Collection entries
============

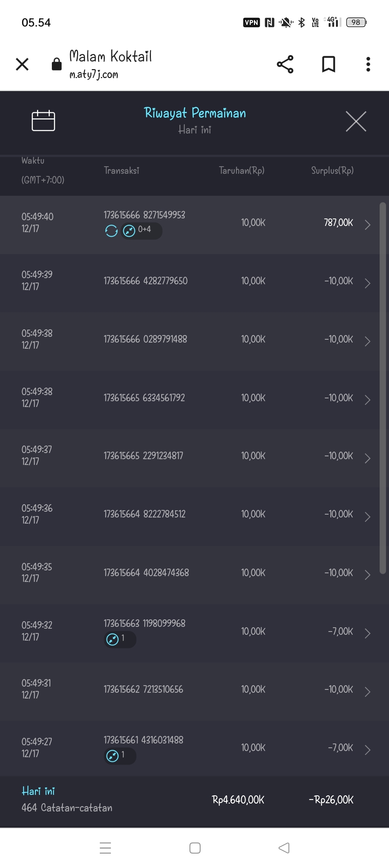The height and width of the screenshot is (868, 389).
Task: Tap the spin badge in 05:49:27 row
Action: [x=120, y=756]
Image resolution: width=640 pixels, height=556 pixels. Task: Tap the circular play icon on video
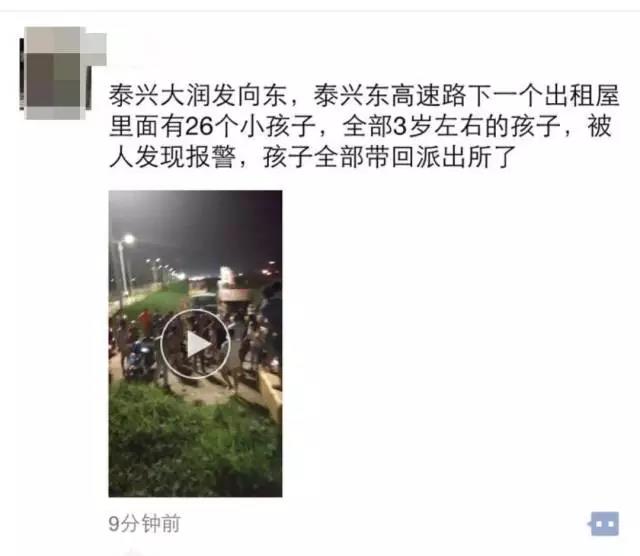tap(195, 344)
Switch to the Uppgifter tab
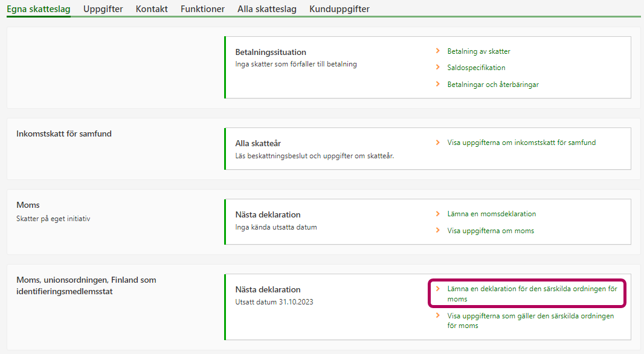 point(103,9)
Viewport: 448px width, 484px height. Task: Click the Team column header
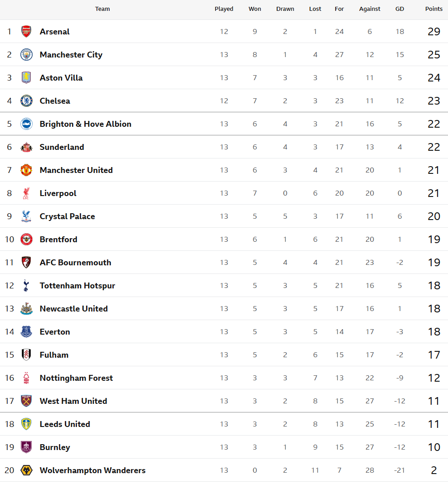point(102,9)
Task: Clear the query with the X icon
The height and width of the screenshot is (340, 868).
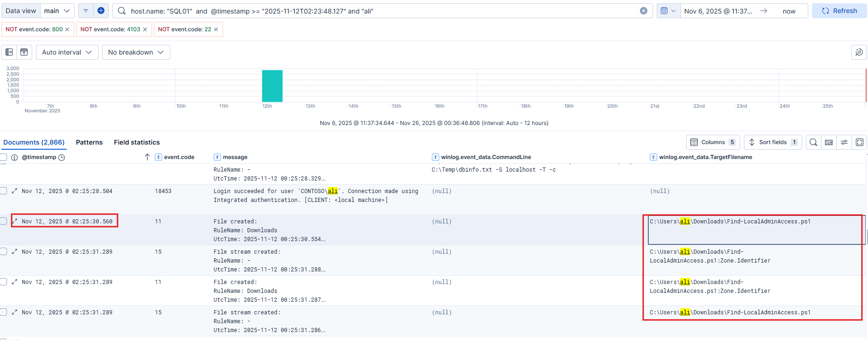Action: pyautogui.click(x=644, y=11)
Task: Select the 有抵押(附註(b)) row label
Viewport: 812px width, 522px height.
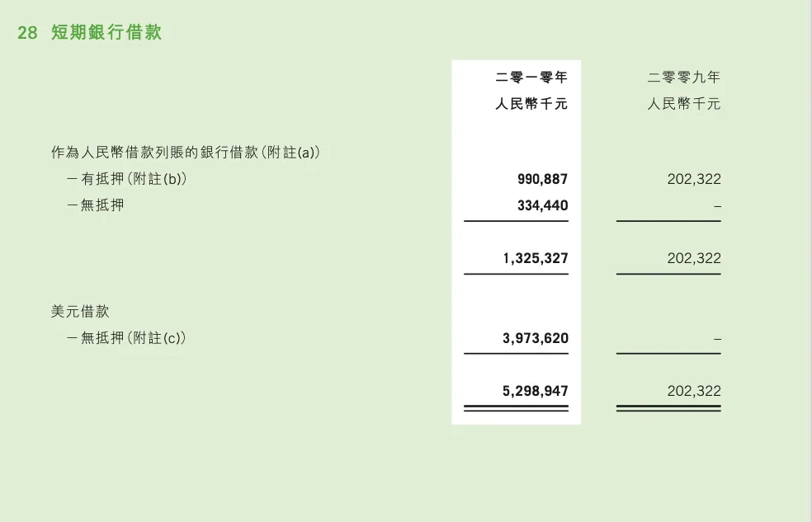Action: pyautogui.click(x=126, y=179)
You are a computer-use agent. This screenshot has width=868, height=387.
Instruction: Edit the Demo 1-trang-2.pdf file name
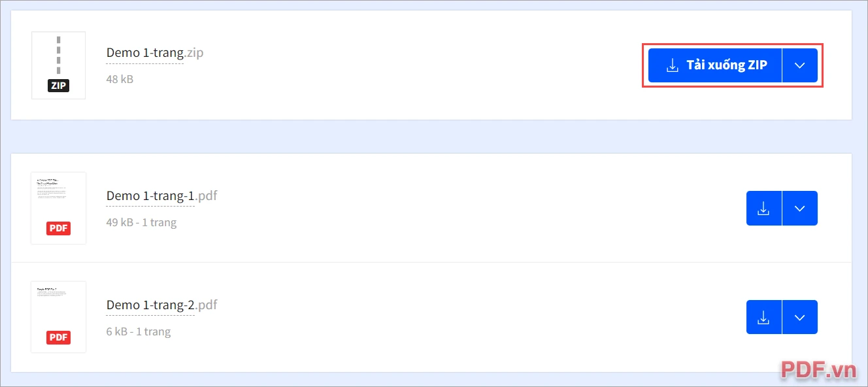tap(162, 305)
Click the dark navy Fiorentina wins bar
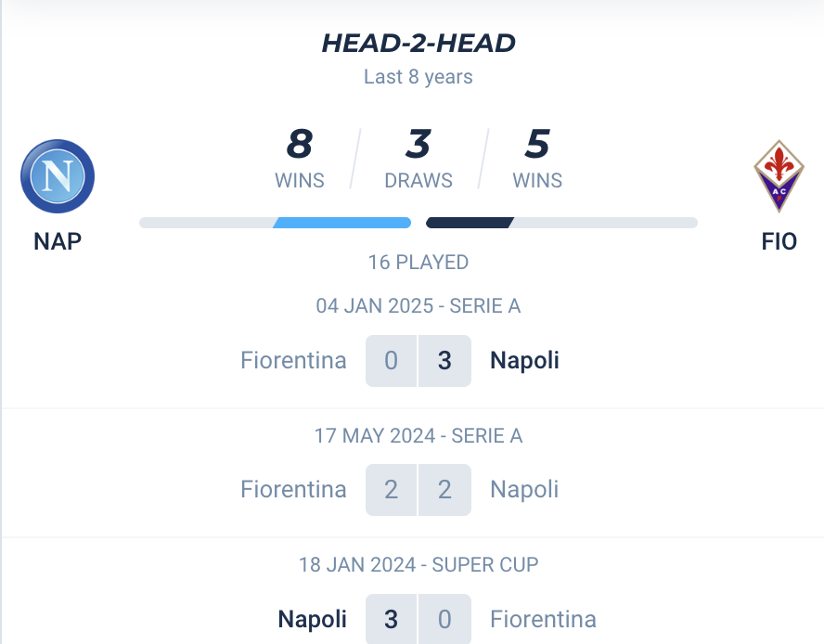The height and width of the screenshot is (644, 824). [470, 223]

============

Would you reproduce the lines from the one with "Instruction: Edit the" through the final line of the data above, exactly and only those, without any pictures?

▸ **RESULT OF THIS EXERCISE**:
Instruction: Edit the Demo 1-trang-2.pdf file name
tap(162, 305)
Click the dark navy Fiorentina wins bar
The height and width of the screenshot is (644, 824). [470, 223]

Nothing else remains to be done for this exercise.